Indeed, at no point in the actual “adjudication” is the individual’s propensity for violence a necessary consideration. Rather, the question ultimately devolves to whether or not the individual has any sort of mental condition and can responsibly handle money, which is not a fair basis to strip someone of their constitutional rights. The procedures established for relief, moreover, lack adequate due process and do not even allow the petitioner the opportunity for an administrative hearing.
From beginning to end, in fact, SSA’s process makes no provision whatsoever for the individual to attend a formal hearing before an adjudicative authority, to put forth their own experts, or to cross-examining adverse witnesses. It only involves anonymous bureaucrats reviewing documents in a government-compiled file. That is hardly the process most Americans would consider an adjudication, and certainly not one sufficient to strip someone of fundamental liberties.

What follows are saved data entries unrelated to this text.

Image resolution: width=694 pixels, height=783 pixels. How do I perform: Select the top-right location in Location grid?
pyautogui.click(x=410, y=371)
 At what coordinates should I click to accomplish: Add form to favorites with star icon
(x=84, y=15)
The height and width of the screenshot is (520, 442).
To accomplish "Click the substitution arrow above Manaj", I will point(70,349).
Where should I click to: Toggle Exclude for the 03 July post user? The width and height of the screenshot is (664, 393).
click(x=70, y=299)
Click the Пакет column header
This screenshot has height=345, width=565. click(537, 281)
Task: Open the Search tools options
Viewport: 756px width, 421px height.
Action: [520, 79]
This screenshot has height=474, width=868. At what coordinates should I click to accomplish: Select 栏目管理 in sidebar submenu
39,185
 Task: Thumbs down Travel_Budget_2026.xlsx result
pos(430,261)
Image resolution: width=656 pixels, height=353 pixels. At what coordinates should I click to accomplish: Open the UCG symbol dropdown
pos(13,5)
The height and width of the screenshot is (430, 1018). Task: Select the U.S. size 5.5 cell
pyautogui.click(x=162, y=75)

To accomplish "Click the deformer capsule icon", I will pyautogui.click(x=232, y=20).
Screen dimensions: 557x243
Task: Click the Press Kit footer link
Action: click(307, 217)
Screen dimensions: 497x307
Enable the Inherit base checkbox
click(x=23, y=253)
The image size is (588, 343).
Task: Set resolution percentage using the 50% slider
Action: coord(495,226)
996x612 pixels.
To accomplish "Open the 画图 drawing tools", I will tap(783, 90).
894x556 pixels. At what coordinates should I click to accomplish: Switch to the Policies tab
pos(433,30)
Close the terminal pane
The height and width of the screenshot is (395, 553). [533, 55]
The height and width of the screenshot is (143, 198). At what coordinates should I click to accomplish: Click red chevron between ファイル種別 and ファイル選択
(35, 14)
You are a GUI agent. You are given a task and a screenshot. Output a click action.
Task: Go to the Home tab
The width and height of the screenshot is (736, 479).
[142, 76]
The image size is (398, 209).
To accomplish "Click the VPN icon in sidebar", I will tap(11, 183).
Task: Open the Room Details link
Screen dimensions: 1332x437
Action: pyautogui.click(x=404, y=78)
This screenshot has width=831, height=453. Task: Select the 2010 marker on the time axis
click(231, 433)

Ultimately, SSA’s rulemaking highlights the need for systemic changes to the federal laws concerning when mental illness results in a person being prohibited from possessing and receiving firearms. Financial acumen, even if related to an underlying issue with sleep disturbances or inflated self-esteem, has no necessary relationship to a propensity for violence, and it’s not a sufficient basis to strip persons of their inalienable right to self-defense. This is exactly why NRA is supporting corrective legislation, including the Mental Health and Safe Communities Act of 2015, the Social Security Beneficiary 2nd Amendment Rights Protection Act, and the Veterans 2nd Amendment Protection Act.